In the background of the video, the back walls of the suburban homes are easily visible. It is hard to overstate how much Albuquerque has sprawled around the petroglyphs. In the satellite imagery from 1991, homes touch one side of the canyon. Now homes cover three sides, with the outlined roads for future development surrounding the space. These homes would be served by an extension of Paseo del Norte, a major road in the city.  Rejecting proposals for a tunnel that could go under the site and leave it undisturbed, in 2005 the City of Albuquerque moved boulders adorned with petroglyphs out of the way, and opened the road in 2007.

While the known petroglyphs themselves were preserved in the move, by relocating them the meaning of the symbols, intentionally situated in their environment, was lost. 

"We knew he (Mayor Marty Chávez) would do it over this Christmas vacation. He needed to give a gift to the developers. He's their Santa Claus," Laurie Weahkee, of the Sacred Alliance for Grassroots Equality Council, told the Albuquerque Journal in 2005. Pueblo and environmental groups sued the city and the state to prevent the development of the road, but their lawsuits were ultimately unsuccessful.

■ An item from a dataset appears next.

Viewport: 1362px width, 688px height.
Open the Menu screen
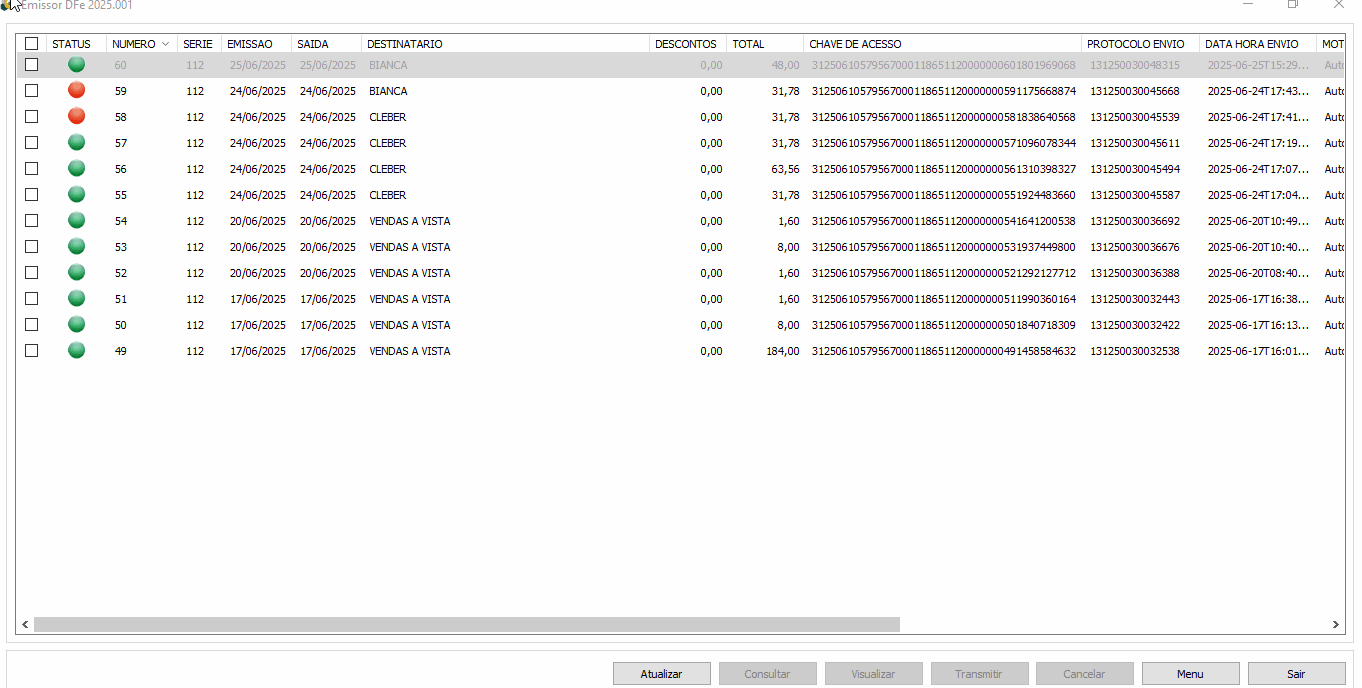coord(1190,673)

This is the long recent history of what happened to Darrel House. After issuing a nothing of an apology, the Park Service shifted focus, saying its objective instead was preventing graffiti, and claiming that the use of a taser was justified after House, who had returned to the trail, gave the ranger a false name.

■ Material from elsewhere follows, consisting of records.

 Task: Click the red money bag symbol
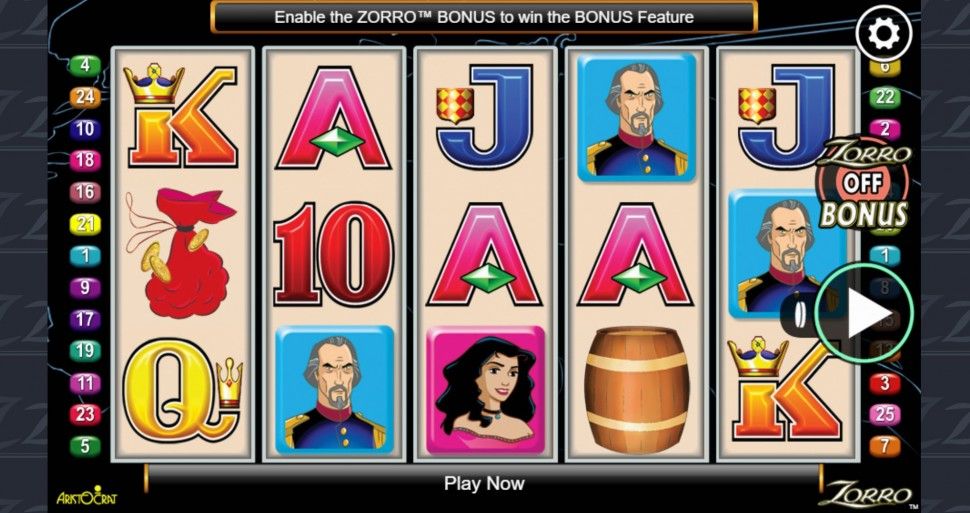click(x=181, y=252)
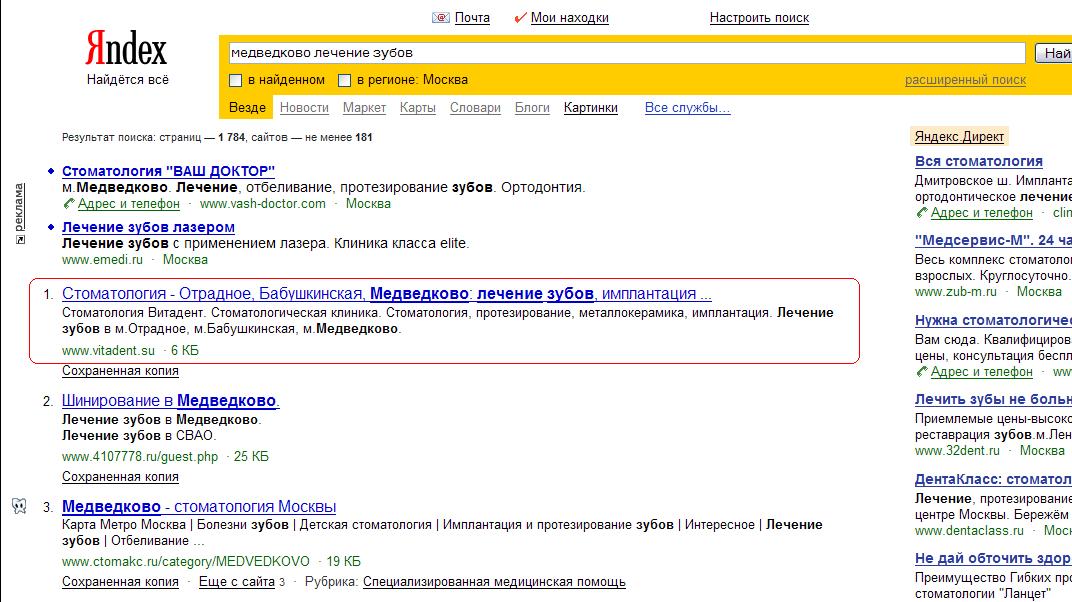Check the 'в регионе: Москва' checkbox

click(x=345, y=80)
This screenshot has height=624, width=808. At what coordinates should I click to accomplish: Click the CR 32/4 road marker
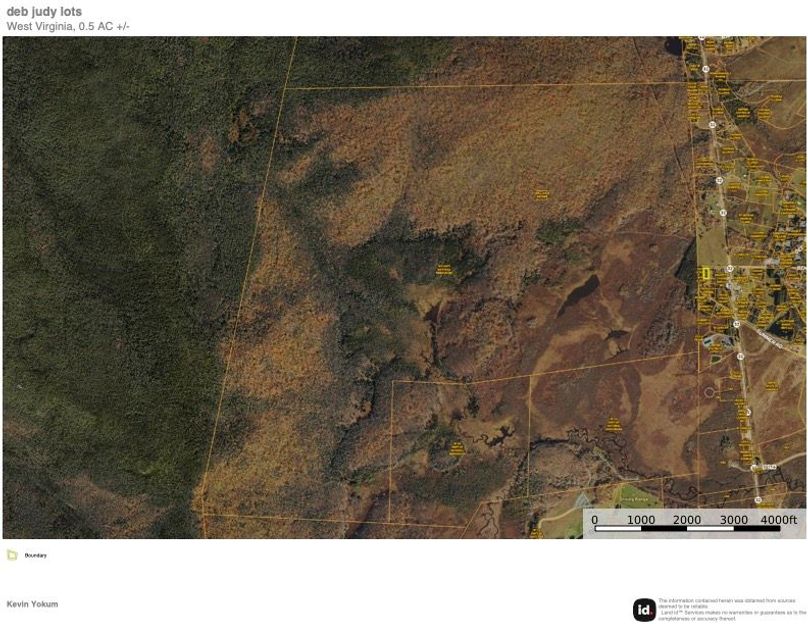tap(767, 467)
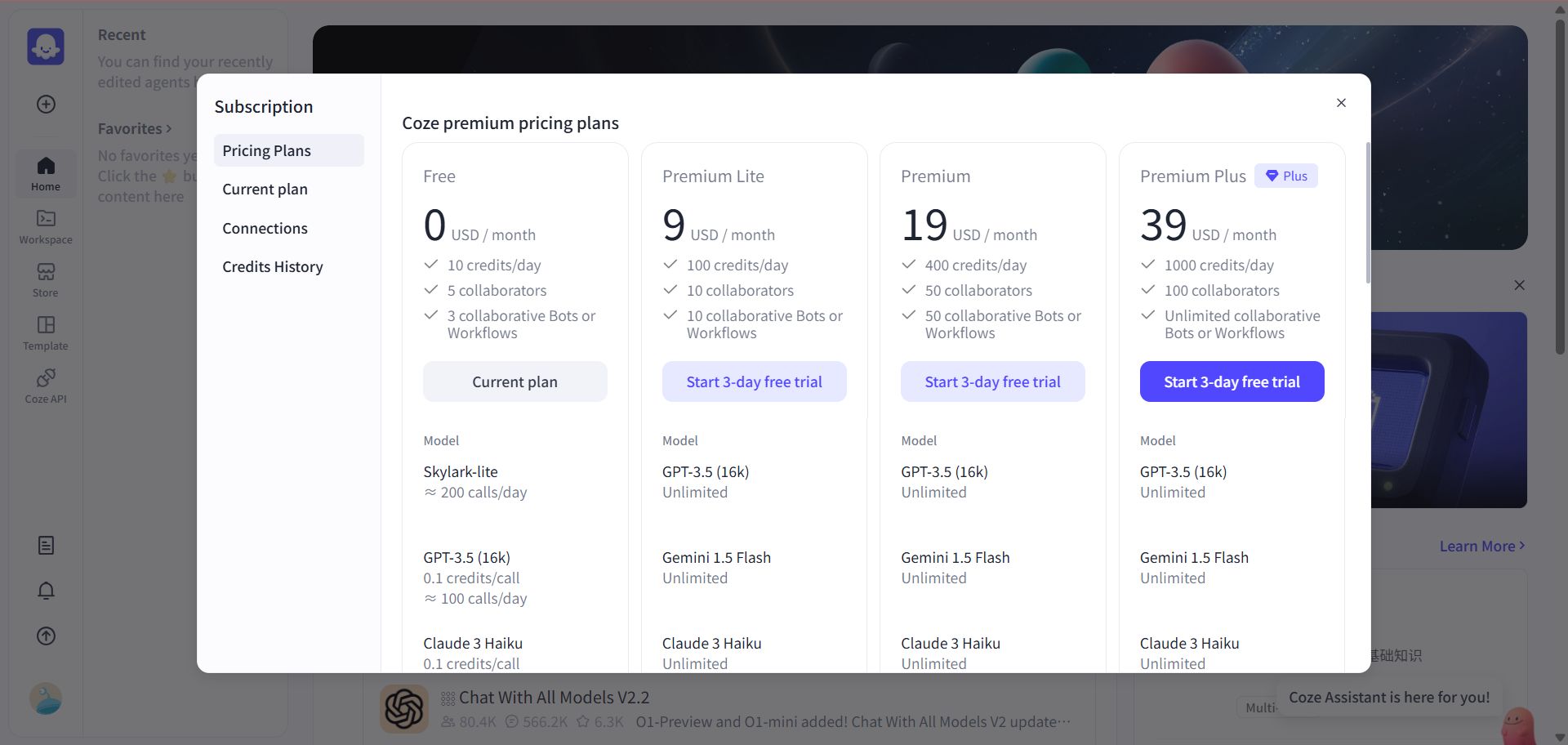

“What this tells us, is that this land isn’t ours and that individuals who work under DOI don’t see exercising Indigenous spirituality as a sovereign right,” write the Pueblo Action Alliance. “Public lands are stolen lands. Indigenous people have the right to enjoy themselves on the lands of their ancestors. It is a shame that the National Park Service will not acknowledge this relative and their right to pray but rather see them as violating National Park Service enforcement and law.”

Extending a road through a sacred site to spur development is a thing that happened not just in my lifetime, but in this century. The Paseo del Norte extension is younger than the Iraq War.

Narrowly defined, the part of this story closest to my traditional beat is the use of a taser. Less-lethal weapons are, always, sold by their makers as an alternative to a more lethal weapon. It’s easier to sell the public on a hand-held electrocution device if it is framed as better than shooting someone. 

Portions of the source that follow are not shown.